A Use Case for Policy Routing with KVM and Open vSwitch

In an earlier post, I provided an introduction to policy routing as implemented in recent versions of Ubuntu Linux (and possibly other distributions as well), and I promised that in a future post I would provide a practical application of its usage. This post looks at that practical application: how—and why—you would use Linux policy routing in an environment running OVS and a Linux hypervisor (I’ll assume KVM for the purposes of this post).

Before I get into the “how,” let’s first discuss the “why.” Let’s assume that you have a KVM+OVS environment and are leveraging tunnels (GRE or other) for some guest domain traffic. Recall from my post on traffic patterns with Open vSwitch that tunnel traffic is generated by the OVS process itself, and therefore is controlled by the Linux host’s IP routing table with regard to which interfaces that tunnel traffic will use. But what if you need the tunnel traffic to be handled differently than the host’s management traffic? What if you need a default route for tunnel traffic that uses one interface, but a different default route for your separate management network that uses its own interface? This is why you would use policy routing in this configuration. Using source routing (i.e., policy routing based on the source of the traffic), you could easily define a table for tunnel traffic that has its own default route while still allowing management traffic to use the host’s default routing table.

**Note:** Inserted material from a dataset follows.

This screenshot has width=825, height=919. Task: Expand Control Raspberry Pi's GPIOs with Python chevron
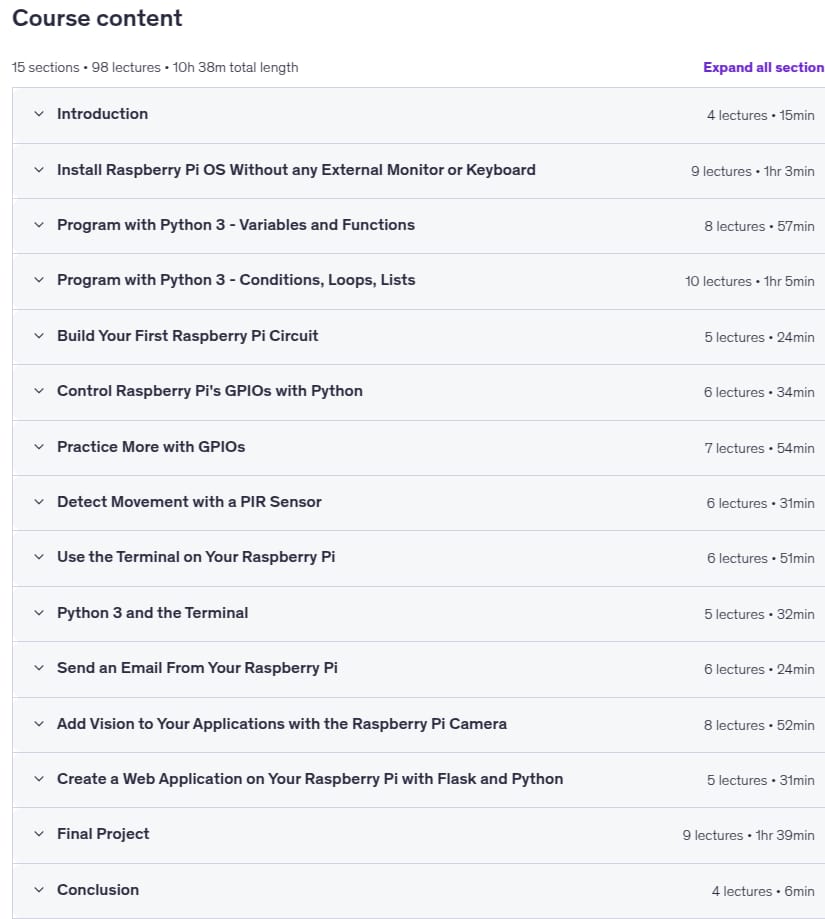(x=39, y=391)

Let’s take a look at how it’s done. In this example, I’ll make the following assumptions:

  • I’ll assume that you’re running host management traffic through OVS, as I outlined here. I’ll use the name mgmt0 to refer to the management interface that’s running through OVS for host management traffic. We’ll use the IP address 192.168.100.10 for the mgmt0 interface.
  • I’ll assume that you’re running tunnel traffic through an OVS interface interface named tep0. (This helps provide some consistency with my walk-through on using GRE tunnels with OVS.) We’ll use the IP address 192.168.200.10 for the tep0 interface.
  • I’ll assume that the default gateway on each subnet uses the .1 address on that subnet.

With these assumptions out of the way, let’s look at how you would set this up.

First, you’ll create a custom policy routing table, as outlined here. I’ll use the name “tunnel” for my new table:

echo 200 tunnel >> /etc/iproute2/rt_tables

Next, you’ll need to modify /etc/network/interfaces for the tep0 interface so that a custom policy routing rule and custom route are installed whenever this interface is brought up. The new configuration stanza would look something like this:

(If the configuration stanza doesn’t appear above, click here.)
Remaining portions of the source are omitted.